Johansen and her Secretary General Chris Kamara have been banned from the SLFA offices by ACC officials, but the remainder of the staff has been allowed to continue their work.
Both deny they have done anything wrong.
“Staff at the SLFA offices have been warned not to conduct any business with Johansen and Kamara and not to allow them into the secretariat. Anyone who goes against the orders will face the law,” ACC official Alhassan Kargbo told the press.
FIFA said a few days before the ACC raid that they were monitoring the situation in the country and are likely to view the forced removal of Johansen as government interference in football affairs, especially as they are conducting their own investigation into the match-fixing allegations.
FIFA is looking at matches as far back as a World Cup qualifier against South Africa in 2008. They are also chairing negotiations between the Sierra Leone Sports Ministry, SLFA officials and various other stakeholders over delays to football association elections.
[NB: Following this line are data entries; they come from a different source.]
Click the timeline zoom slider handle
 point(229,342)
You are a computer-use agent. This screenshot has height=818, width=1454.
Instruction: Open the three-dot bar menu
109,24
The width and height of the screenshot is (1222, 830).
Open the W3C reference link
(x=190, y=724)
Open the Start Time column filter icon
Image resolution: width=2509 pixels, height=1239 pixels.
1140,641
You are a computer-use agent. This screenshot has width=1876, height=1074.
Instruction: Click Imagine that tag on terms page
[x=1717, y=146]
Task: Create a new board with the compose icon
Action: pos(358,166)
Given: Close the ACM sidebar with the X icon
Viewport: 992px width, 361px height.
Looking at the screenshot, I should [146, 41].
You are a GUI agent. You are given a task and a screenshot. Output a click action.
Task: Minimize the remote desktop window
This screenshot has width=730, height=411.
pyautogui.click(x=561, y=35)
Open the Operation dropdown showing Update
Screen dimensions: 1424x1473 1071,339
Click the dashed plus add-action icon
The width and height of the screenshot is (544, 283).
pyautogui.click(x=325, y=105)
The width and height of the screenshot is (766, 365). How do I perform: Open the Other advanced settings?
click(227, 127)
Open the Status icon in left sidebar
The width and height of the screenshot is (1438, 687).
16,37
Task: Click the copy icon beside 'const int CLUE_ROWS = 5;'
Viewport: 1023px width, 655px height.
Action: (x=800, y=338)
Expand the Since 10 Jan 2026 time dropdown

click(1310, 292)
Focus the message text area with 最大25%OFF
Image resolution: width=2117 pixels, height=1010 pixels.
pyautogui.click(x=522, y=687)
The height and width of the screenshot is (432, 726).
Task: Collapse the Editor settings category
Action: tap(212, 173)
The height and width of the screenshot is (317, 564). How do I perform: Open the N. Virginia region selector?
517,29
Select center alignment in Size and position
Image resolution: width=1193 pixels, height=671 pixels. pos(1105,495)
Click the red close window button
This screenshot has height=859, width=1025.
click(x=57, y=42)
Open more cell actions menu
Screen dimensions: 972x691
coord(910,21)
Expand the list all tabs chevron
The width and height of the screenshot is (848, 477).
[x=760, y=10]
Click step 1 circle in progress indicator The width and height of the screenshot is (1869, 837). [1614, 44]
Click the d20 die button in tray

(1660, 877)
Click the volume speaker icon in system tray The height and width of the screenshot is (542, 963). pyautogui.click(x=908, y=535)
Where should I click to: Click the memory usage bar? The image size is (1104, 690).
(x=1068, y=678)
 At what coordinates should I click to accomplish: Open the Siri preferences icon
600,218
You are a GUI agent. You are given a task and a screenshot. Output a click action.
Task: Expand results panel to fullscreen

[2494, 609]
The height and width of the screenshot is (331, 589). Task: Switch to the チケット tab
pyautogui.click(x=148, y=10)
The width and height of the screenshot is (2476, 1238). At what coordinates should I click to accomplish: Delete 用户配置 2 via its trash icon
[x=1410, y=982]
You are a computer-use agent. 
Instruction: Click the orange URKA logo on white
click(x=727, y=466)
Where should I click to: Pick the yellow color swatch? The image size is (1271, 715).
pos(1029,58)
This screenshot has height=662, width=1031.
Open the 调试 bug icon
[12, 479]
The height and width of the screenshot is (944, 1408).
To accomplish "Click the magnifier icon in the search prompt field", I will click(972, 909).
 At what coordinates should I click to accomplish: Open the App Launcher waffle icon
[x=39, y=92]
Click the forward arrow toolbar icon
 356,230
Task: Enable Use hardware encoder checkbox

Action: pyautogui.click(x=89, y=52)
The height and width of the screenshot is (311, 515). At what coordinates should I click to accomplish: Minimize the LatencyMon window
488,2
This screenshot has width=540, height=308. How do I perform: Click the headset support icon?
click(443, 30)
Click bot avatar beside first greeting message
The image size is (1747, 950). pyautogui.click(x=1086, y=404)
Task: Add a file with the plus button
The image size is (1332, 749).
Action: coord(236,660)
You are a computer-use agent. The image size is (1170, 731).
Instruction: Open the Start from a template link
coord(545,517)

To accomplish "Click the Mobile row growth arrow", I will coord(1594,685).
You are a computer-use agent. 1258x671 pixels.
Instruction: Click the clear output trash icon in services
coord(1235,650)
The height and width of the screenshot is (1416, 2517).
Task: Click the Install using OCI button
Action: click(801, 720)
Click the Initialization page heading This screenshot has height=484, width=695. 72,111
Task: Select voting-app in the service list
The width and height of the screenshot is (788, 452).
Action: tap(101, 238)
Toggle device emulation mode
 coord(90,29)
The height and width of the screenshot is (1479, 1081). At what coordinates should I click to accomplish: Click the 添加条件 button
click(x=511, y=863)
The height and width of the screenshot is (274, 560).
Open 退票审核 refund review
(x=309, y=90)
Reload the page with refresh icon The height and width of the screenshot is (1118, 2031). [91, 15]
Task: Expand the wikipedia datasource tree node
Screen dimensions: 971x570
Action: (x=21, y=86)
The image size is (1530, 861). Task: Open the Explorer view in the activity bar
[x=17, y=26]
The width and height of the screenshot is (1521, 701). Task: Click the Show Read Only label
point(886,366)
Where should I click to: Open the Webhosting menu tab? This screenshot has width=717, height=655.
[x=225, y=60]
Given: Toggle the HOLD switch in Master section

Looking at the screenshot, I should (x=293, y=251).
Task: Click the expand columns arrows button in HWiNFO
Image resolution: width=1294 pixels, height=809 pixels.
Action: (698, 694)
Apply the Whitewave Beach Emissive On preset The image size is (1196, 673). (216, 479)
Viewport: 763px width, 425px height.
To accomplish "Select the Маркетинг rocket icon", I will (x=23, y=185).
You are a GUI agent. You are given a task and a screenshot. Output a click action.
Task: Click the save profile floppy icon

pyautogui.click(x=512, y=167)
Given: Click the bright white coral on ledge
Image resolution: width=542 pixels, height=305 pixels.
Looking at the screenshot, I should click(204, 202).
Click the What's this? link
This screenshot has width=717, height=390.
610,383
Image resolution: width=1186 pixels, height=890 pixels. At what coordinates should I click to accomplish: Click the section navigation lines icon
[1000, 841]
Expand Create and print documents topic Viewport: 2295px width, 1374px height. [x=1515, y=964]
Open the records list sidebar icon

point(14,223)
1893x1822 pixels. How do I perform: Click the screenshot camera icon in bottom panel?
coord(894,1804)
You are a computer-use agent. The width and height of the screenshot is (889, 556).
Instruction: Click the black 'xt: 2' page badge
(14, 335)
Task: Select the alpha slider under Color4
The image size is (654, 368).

The delays have been caused by a number of factors, including a resistance to integrity checks that FIFA wants carried out on those who intend to stand for positions. Johansen, who intends to stand for re-election, was briefly detained in 2016 over alleged graft but was released without charge and also survived being ousted by the SLFA executive committee last year as FIFA refused to recognize the move.
She claims to have received numerous death threats in recent years but is determined to stand again for the post of president when elections eventually take place.
“I have been called all kinds of vulgar names, received so many death threats but I haven’t entertained such abuse. I want to be a pioneer for good governance, gender equality and inclusivity in football, in order to make a difference in a man’s game,” she told the press at one occasion.